Deadlines & Submission
The Q Learning Project Description

Training Your Robot with Q-Learning
Robot Actions: Picking Up Colored Objects and Placing them in Front of AR Tags

Objectives

Your goal in this project is to implement a Q-Learning algorithm to give your robot the ability to learn how to organize items in its environment using reinforcement learning. This project will also involve components of both:

Perception: Detecting items to organize and locations for drop-off
Control: Making the robot arm pick up the items and navigate to the drop-off locations

Learning Goals

Continue gaining experience with ROS2 and robot programming
Gain experience with robot perception using the robot's RGB camera to identify objects and drop-off locations
Learn about robot manipulation through programming a multiple degree-of-freedom robot arm
Gain experience and intuition with reinforcement learning through a hands-on implementation of the Q-Learning algorithm

Teaming & Logistics

You are expected to work with 1 other student for this project, who is different than your particle filter project partner. If you strongly prefer working by yourself, please reach out to the teaching team to discuss your individual case. A team of 3 will only be allowed if there is an odd number of students. Your team will submit your code and writeup together (in 1 Github repo).
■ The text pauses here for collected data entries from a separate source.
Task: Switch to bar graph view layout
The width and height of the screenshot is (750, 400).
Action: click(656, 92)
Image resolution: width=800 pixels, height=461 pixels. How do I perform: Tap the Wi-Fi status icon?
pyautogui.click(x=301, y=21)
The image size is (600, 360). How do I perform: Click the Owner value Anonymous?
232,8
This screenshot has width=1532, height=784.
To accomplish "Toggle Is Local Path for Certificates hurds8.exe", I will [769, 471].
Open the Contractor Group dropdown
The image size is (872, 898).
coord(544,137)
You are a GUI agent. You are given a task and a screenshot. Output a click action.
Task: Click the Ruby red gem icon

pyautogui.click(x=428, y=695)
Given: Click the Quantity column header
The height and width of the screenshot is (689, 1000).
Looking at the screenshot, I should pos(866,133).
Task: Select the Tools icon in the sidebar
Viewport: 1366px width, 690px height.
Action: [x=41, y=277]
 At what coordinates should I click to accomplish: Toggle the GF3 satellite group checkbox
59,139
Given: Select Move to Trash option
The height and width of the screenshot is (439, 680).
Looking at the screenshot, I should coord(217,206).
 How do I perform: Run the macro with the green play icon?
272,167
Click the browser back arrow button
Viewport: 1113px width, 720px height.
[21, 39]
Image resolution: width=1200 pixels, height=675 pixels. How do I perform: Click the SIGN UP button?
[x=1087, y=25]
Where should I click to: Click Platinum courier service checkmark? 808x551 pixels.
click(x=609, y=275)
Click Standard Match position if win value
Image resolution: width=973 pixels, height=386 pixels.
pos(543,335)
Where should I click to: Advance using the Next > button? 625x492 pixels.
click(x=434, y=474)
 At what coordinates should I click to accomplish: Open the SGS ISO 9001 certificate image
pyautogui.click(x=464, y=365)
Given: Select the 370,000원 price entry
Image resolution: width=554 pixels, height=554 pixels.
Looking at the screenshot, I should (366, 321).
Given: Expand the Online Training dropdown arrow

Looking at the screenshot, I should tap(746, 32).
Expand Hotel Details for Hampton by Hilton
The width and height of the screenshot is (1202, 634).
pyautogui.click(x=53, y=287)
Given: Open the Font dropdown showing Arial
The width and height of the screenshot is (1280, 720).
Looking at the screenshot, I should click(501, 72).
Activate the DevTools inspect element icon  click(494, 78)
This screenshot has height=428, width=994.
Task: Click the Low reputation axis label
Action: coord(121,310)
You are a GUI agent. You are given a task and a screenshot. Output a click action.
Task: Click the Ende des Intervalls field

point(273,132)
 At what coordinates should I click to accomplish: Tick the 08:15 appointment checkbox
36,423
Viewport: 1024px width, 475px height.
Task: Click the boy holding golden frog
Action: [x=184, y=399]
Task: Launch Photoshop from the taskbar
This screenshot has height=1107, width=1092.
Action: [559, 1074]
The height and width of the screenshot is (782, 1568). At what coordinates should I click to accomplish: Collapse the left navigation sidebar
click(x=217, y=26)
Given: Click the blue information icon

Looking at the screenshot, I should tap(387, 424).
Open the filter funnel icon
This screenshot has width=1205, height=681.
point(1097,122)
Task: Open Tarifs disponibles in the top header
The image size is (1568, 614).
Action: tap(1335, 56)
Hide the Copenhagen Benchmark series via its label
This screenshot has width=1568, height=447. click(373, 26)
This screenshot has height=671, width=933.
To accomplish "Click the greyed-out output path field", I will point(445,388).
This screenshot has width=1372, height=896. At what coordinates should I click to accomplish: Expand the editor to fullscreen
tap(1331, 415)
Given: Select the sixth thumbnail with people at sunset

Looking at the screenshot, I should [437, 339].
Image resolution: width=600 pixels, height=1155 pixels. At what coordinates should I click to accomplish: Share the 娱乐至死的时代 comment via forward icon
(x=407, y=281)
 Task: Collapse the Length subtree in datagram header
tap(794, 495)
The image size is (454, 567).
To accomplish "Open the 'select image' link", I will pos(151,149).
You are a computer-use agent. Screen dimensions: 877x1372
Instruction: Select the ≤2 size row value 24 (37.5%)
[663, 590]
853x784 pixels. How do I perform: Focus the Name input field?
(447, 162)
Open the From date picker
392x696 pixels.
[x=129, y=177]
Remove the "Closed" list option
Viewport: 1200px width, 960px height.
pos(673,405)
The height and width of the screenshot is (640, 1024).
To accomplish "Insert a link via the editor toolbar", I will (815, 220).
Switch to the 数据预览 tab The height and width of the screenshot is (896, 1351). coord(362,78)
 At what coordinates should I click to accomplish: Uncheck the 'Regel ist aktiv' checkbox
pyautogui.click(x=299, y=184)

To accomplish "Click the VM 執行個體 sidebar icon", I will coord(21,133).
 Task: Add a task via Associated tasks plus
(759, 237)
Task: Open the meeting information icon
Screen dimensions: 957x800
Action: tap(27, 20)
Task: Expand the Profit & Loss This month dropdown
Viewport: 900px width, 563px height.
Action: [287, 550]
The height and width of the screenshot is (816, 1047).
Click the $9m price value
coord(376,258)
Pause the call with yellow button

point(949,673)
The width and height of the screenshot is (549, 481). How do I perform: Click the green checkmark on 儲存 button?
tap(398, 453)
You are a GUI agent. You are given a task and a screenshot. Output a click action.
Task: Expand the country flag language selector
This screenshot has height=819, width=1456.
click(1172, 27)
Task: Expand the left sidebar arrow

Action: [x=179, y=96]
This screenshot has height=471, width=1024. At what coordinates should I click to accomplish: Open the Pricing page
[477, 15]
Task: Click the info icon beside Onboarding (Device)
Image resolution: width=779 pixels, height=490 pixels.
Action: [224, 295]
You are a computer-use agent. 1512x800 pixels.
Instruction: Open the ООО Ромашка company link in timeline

If you are looking for a partner, send a Slack message in the channel #find-project-partner.

For questions please post them in the #q-learning-project channel.

Deliverables

Like last project, you'll set up your code repository using GitHub Classroom and submit your work on Gradescope (accessible via Canvas). The invite link to the GitHub Classroom can be found via the Canvas assignment for the Q-Learning Project. You'll want to put the q_learning_project git repo within your ~/intro_robo_ws/src/ directory (where ROS2 packages should be located). Both partners will contribute to the same GitHub repo.

Implementation Plan

Please put your implementation plan within your README.md file. Your implementation plan should contain the following:

Names: The names of your team members
Implementation and Testing: A 1-2 sentence description of how your team plans to implement each of the following components of this project as well as a 1-2 sentence description of how you will test each component to ensure it's working correctly:
- Q-learning algorithm
  - Executing the Q-learning algorithm
  - Determining when the Q-matrix has converged
  - Once the Q-matrix has converged, how to determine which actions the robot should take to maximize expected reward
- Robot perception
  - Determining the identities and locations of the three colored objects
  - Determining the identities and locations of the three AR tags
- Robot manipulation & movement
  - Picking up and putting down the colored objects with the OpenMANIPULATOR arm
  - Navigating to the appropriate locations to pick up and put down the colored objects
Timeline: A brief timeline sketching out when you would like to have accomplished each of the components listed above.

Writeup

Modify the README.md file as your writeup for this project. Your writeup should contain the sections listed below.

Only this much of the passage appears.